Under Chief Executive Officer Kurt Bock, BASF’s strategy until recently has been to focus on the firm’s core expertise in chemistry, rather than diversify into biology and genetically modified crop varieties. In June, after years of sticking to developing fungicides and crop-protection chemicals, Chief Technology Officer Martin Brudermueller said in an interview that BASF was looking to see whether seeds “makes sense.”
BASF stood apart from competitors by not building a seed business. Bock found that an in-house program to create a starch-rich potato called Amflora was an unproductive and expensive foray. The lack of appetite for genetically modified crops in its home European market meant BASF struggled to commercialize Amflora, which produced modified starch for the paper industry.

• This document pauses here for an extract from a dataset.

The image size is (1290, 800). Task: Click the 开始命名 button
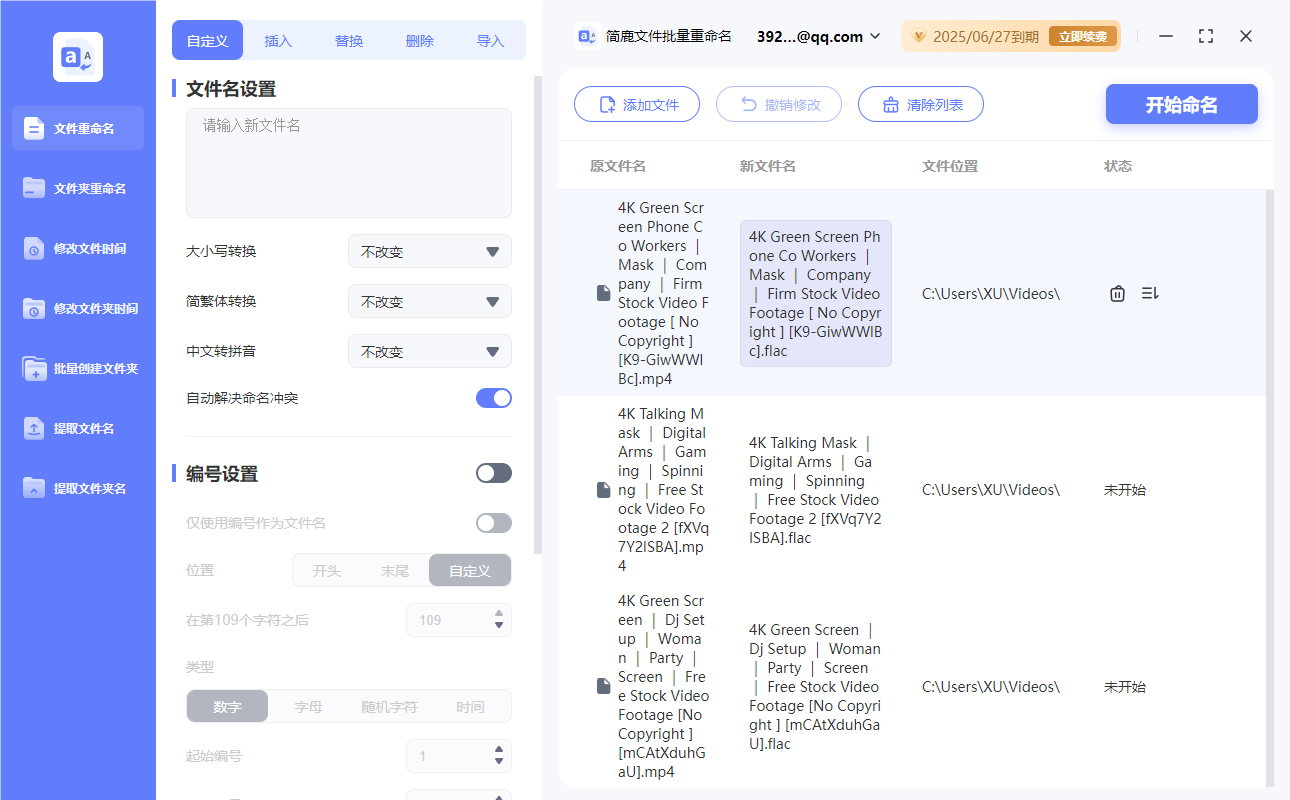tap(1181, 103)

Having watched as Syngenta was bought by China National Chemical Corp., and failing to intervene in deal discussions involving Monsanto and DuPont, BASF now risks being the only agricultural products company that can’t offer farmers the full gamut of crop protection and seeds. That is, unless it can secure the Bayer assets.

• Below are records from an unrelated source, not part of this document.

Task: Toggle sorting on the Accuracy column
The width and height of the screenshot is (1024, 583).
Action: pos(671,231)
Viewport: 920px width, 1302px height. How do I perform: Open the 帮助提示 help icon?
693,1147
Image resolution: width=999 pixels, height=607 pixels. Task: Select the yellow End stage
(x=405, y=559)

Bayer has increased the size of the package it’s divesting, adding soy to help persuade regulators that competition in that industry would be protected, the people said. While there may be scope for bidders to pick and choose individual assets, a company coming forward with an offer for the entire portfolio may be more competitive, they said.
“The company’s strict adherence to its 10 percent returns criteria for M&A and the potential presence of other bidders with deep pockets -- ChemChina et al -- leaves me a touch skeptical on whether a deal would actually go ahead,” said Berenberg’s Bray. “This is not the first time rumors have surfaced about BASF making potential acquisitions in agriculture.”
Syngenta Chief Executive Officer Erik Fyrwald has made expansion in seeds a cornerstone of his strategy. The Swiss company is planning to sell about $7 billion of bonds to help refinance borrowings related to its acquisition by ChemChina, yet has the advantage of financial backing from a state-owned company for growth projects.
Representatives for Bayer, BASF and Syngenta declined to comment. DowDuPont didn’t respond to requests for comment.